Board Formed Concrete Worktops and Buildings
Board formed concrete was the original ‘go to’ process back in the day when concrete was really taking off as the material of choice for architects. Also known as ‘shuttered concrete’ it was originally specified due to its economical cost, sustainability and ease of use.
This method refers to the process of when the structural concrete is poured against rough textured wood (such as ply or regular timber planks). Forms could easily be assembled by a team of carpenters and pieces re-used as and when needed. Originally, not much thought was given to the aesthetics of the concrete as it was purely considered practicality.
Eventually, some keen-eyed architects saw the poetic potential of eternalising the markings of nature by setting them in stone, essentially building wooden structures out of rock!
Looks easy… right?
It may seem like an easy process to achieve this look, to simply pour the concrete against some rough sawn wood, let it set and – hey presto! Lovely board formed concrete worktops. The reality, however, is much different. If the wood is not prepared properly, the wet concrete will find its way in and stick so hard that when it comes to striking the moulds you will have chunks of the face remaining on the wood and vice versa, along with a very discoloured finish. Another common problem is that un-prepared timber or ply will quite often be a little too smooth for the textures to telegraph through properly.
How we did it
To retain the lovely rough and earthy qualities of the wood and avoid any sticking, we first had to expose the grain and emphasize the peaks of the slow-growing hard winter growth vs the peaks from the soft summer growth. This was done by sandblasting the surface to remove the softer parts and reveal the stronger.
Once the desired amount of grain had been accentuated, we then moved on to sealing the surface with a polyester resin. After a couple of coats had been applied and well dried we then waxed the finish ready for casting.
The concrete was then mixed and poured into the forms. We vibrated the actual worktop pieces to minimise the number of air pockets on the top face of the concrete worktop.
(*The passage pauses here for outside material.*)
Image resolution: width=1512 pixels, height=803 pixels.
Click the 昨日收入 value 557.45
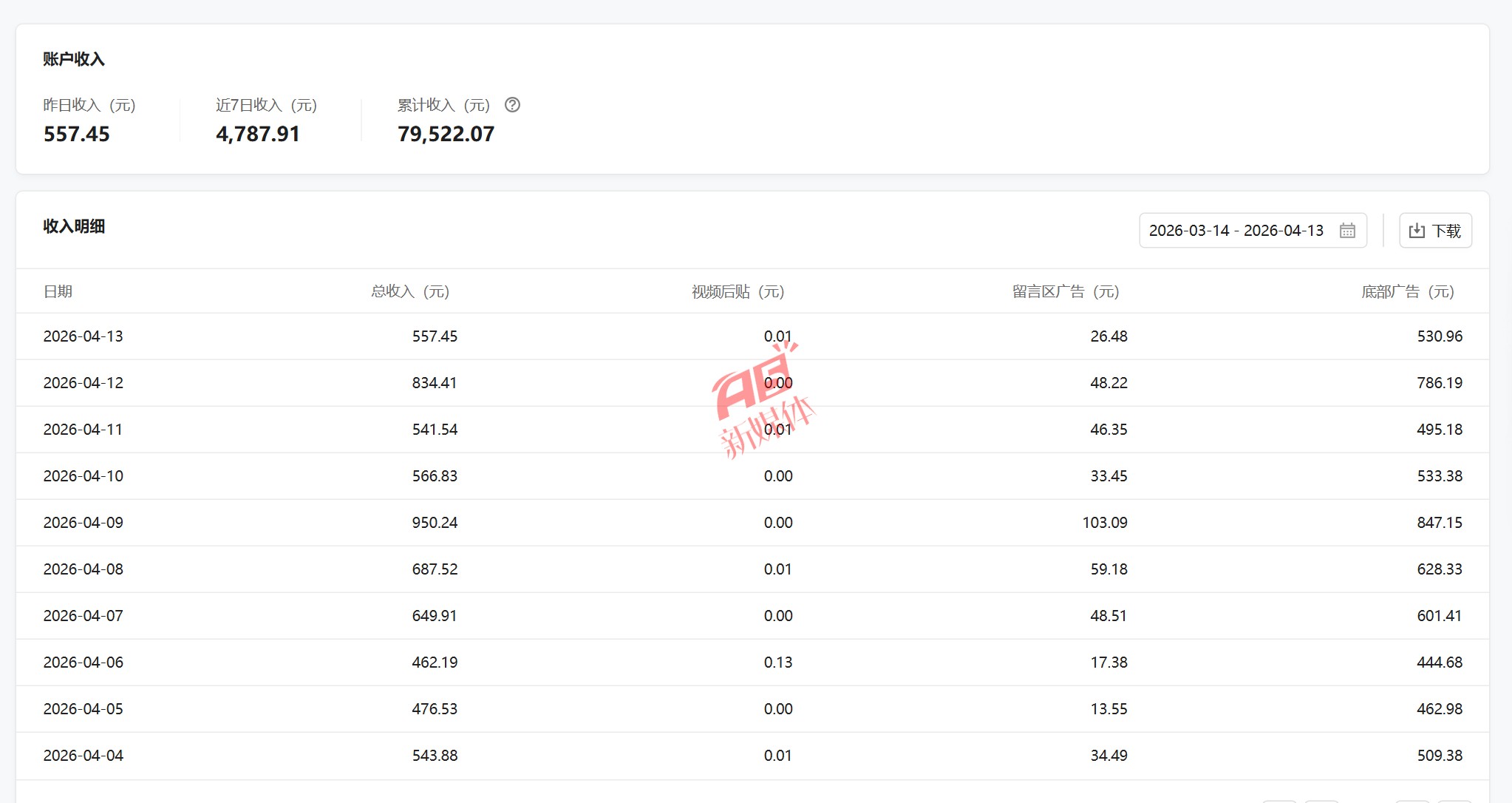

Nobody really wants to have voids on the top face of food prep surfaces (although we have been asked before) as they will inevitably be harder to keep clean. The edges, however, were hand packed to give a few air pockets and lay-lines here and there. This creates a bit of industrial realism and helps to portray the honesty of the materials used.
Natural, well-graded river sand was chosen as the aggregate. This was combined with white cement and a white pozzolan called metakaolin. Choosing white cement as the base ensures the sandy colours of the aggregate will show through once polished and sealed. For this project, the client chose a highly polished top to give a stunning contrast from the rough edges.
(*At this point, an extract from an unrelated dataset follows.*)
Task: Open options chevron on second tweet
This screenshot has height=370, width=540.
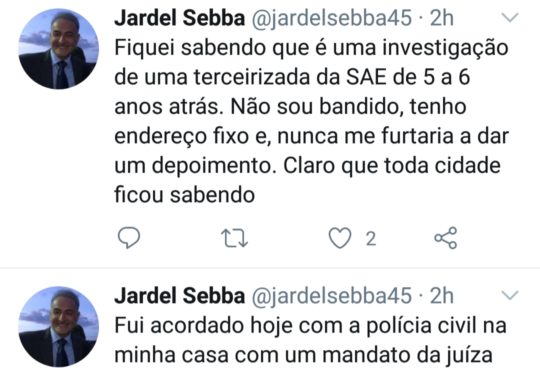Action: click(x=510, y=295)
And voila – here’s the finished product:
Note the wood pattern in the rough sides of the concrete worktop.
A polished concrete worktop works with the rest of the modern kitchen.
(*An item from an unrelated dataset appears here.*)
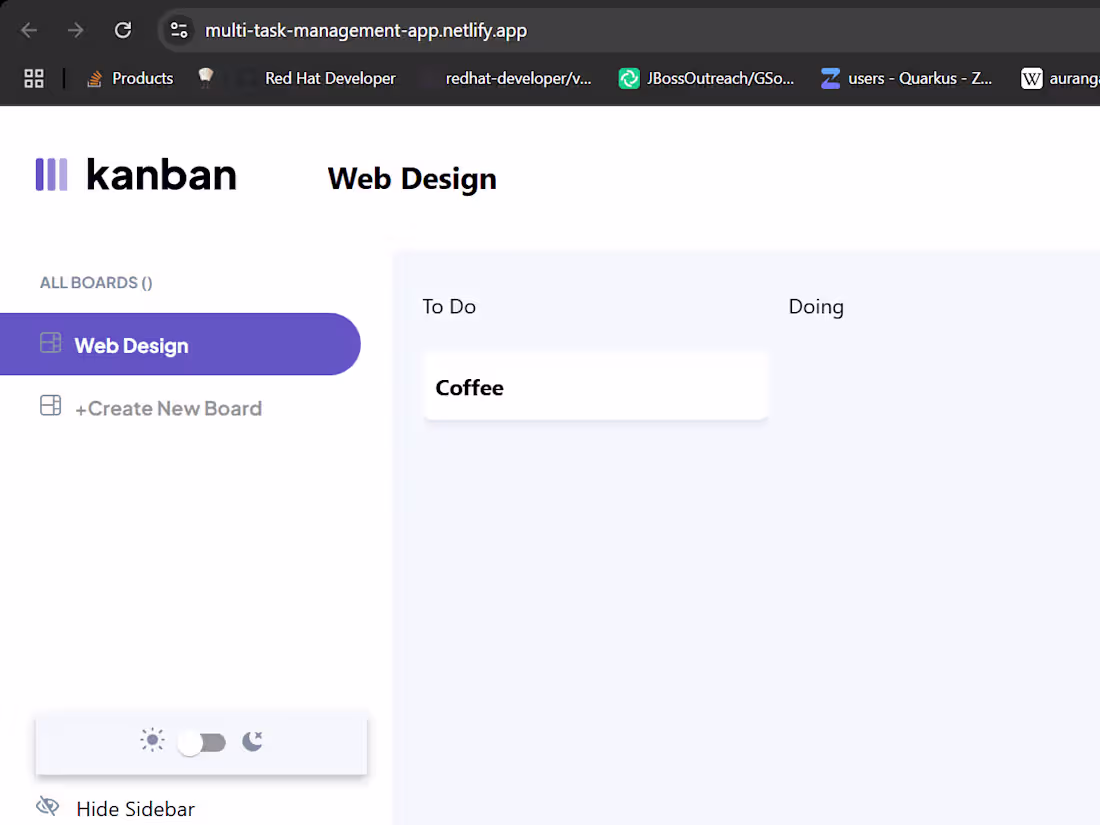Open the site information panel in address bar
Screen dimensions: 1100x825
pos(179,30)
You can see more pictures of this project on the dedicated board formed concrete worktops case-study page.
Board Formed Concrete in Architecture
While I used board formed concrete to make interior units like polished concrete worktops and concrete sinks, the method is employed by builders and architects the world over to apply this stunning effect to a building’s exterior.
While concrete buildings were all the rage in the ’70s, they have been phased out over time… although the style is certainly making a comeback in modern architecture.
There’s a fantastic piece by Bob Borson in which he gives a detailed step-by-step guide to how he used board-formed concrete in a building project.
Many brutalist buildings still stand with these hallmark concrete textures, arguably the most famous of which is the Southbank building in London. Baltic pine was used and meticulously constructed with the accuracy and precision of finishing carpenters. The end result is a symphony of modernist rising cuboids, organic mushroom columns and cantilevered floating floors adjoined with the iconic curved stairwells.
During the ’80s and ‘90s the use of steel and plastic forms gained popularity and so the board formed concrete effect was quickly superseded. Buildings were now smooth if the ‘naked’ structural element were to be on the show. The phrase ’Concrete Jungle’ was born and the mass populous agreed that concrete was now ugly! Many buildings at this time were being clad in decorative panels like metal or phenolic board. As with most trends, however, things will come and go, what is considered ‘cool’ one day will seem dated the next.
Many people thought the Southbank national gallery was an eye-sore when it was first built, in fact, it was crowned ‘The ugliest building in Britain’ by a Daily Mail poll. People during this era certainly agreed the brutalist architecture movement was ugly and dystopian, as so many have been demolished or clad over in the subsequent decades.
Thankfully though, some of the great iconic structures have remained to be cherished. The board formed concrete look has now enjoyed a revival and come full circle. It has risen through the ranks from ugly to beautiful, from dystopian to chic. Something that will never go in or out of fashion but now widely considered as a timeless design classic.